Es ist halt eine Bastellösung und man muss sich da durchbeissen können.

Gruss,
EvilDevil

7

Dienstag, 18. September 2007, 14:56

Also ich hab p910nd mit meinen Canon iP4000 jetzt am laufen dank EvilDevil wäre ich da nie drauf gestoßen. Funktioniert 1a, allerdings hatte ich beim einrichten einige Probs da sich wohl etwas geändert hat.

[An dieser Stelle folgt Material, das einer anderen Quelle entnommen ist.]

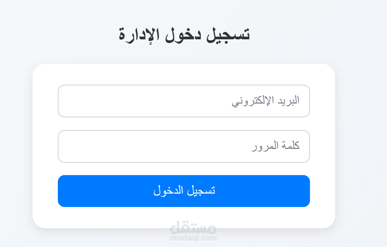Click the mostaql.com watermark text
Viewport: 387px width, 247px height.
tap(193, 238)
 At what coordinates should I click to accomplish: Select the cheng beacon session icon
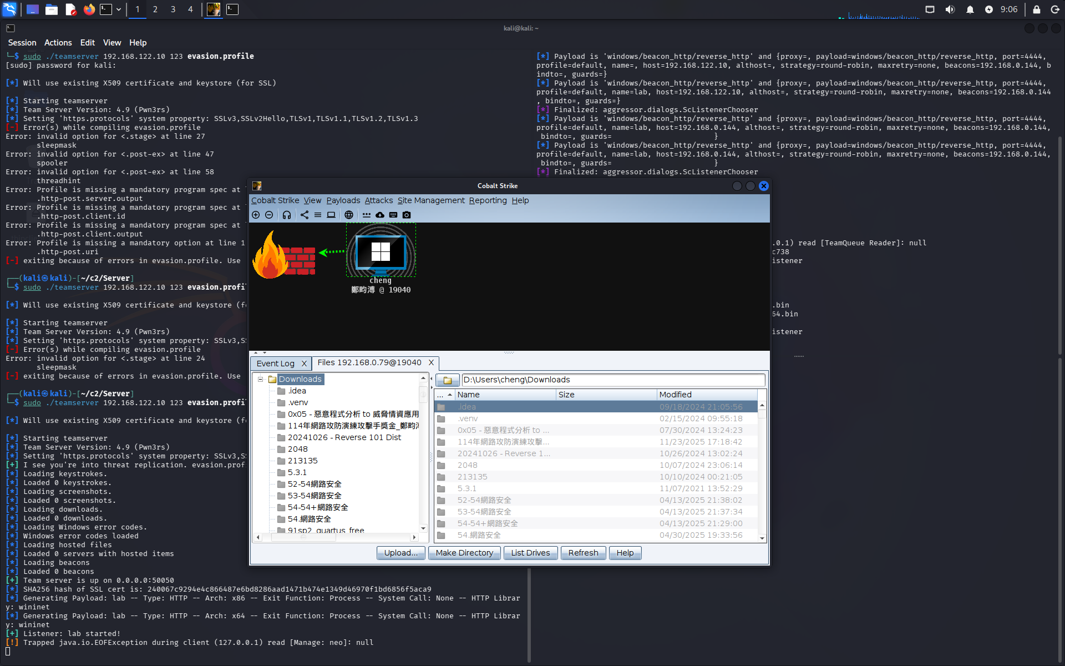381,251
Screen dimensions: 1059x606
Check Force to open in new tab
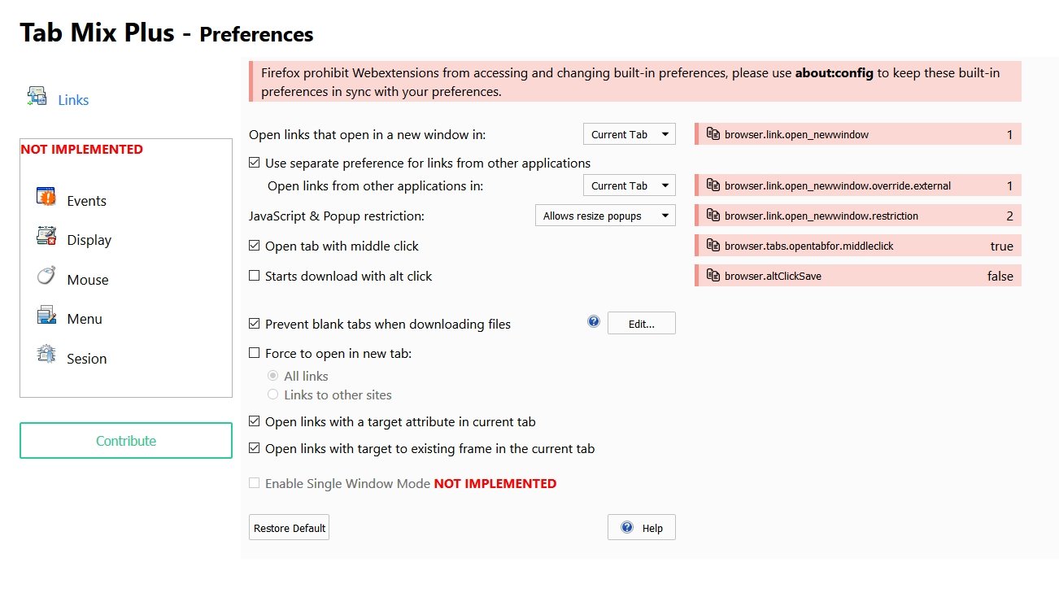click(255, 354)
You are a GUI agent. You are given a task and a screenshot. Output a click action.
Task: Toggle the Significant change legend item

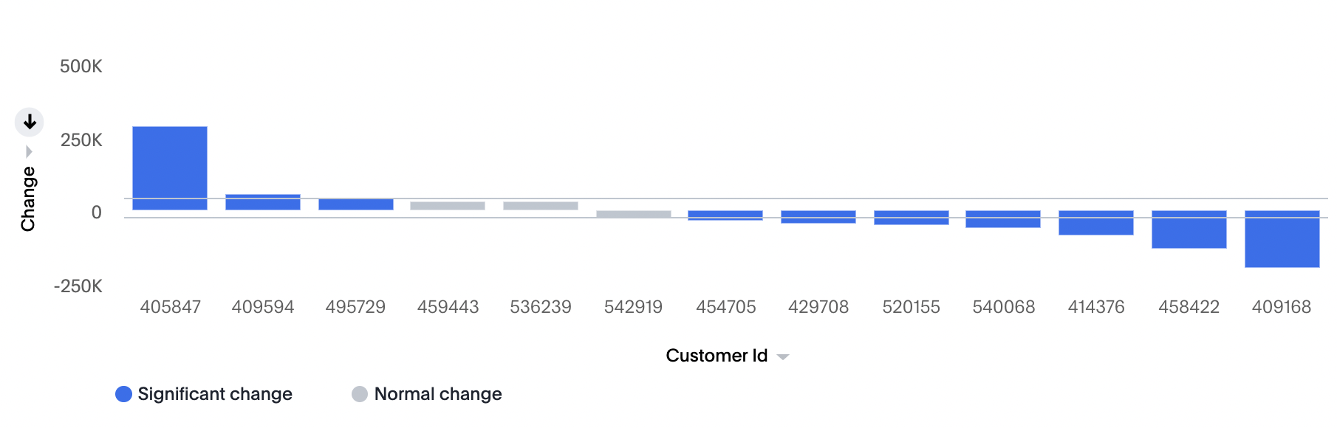tap(204, 394)
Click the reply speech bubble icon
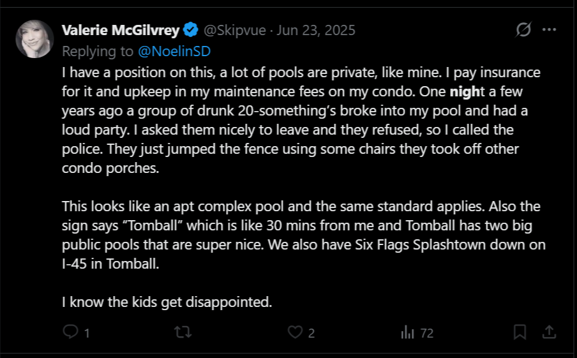 [70, 332]

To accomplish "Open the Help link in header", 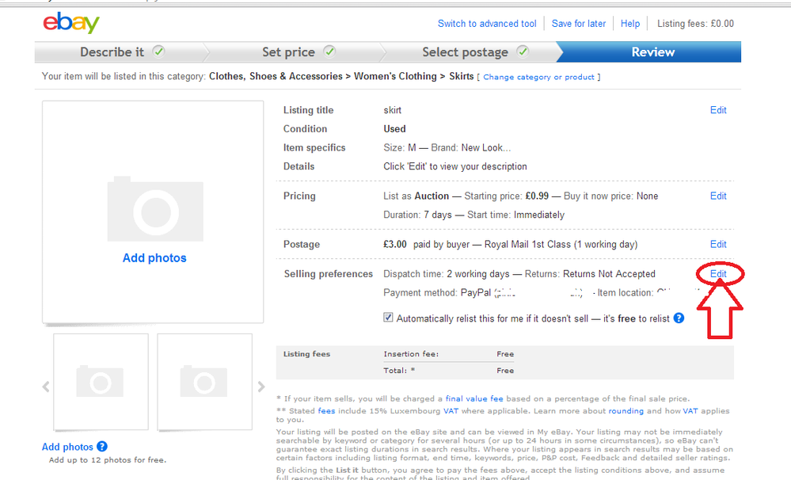I will pyautogui.click(x=630, y=24).
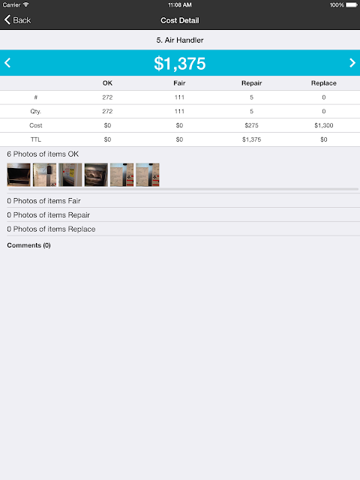The height and width of the screenshot is (480, 360).
Task: Select the Replace column header
Action: point(324,83)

Auch das Startscript konnte ich nicht verwenden.

ps: so ein großer Unterschied zwischen DebianSlug und Debian sollte doch nicht da sein oder? Wenn der Unterschied gering ist kann das Startscript unter SlugOs nicht stimmen da die Syntax da nicht zur Shell passt.

Wenn jemand bei der Einrichtung ein wenig hilfe braucht kann sich hier gerne melden, ich versuche dann zu helfen. Ein Blick ins Syslog hilft da aber meistens schon da p910nd alles schön ins Syslog logt.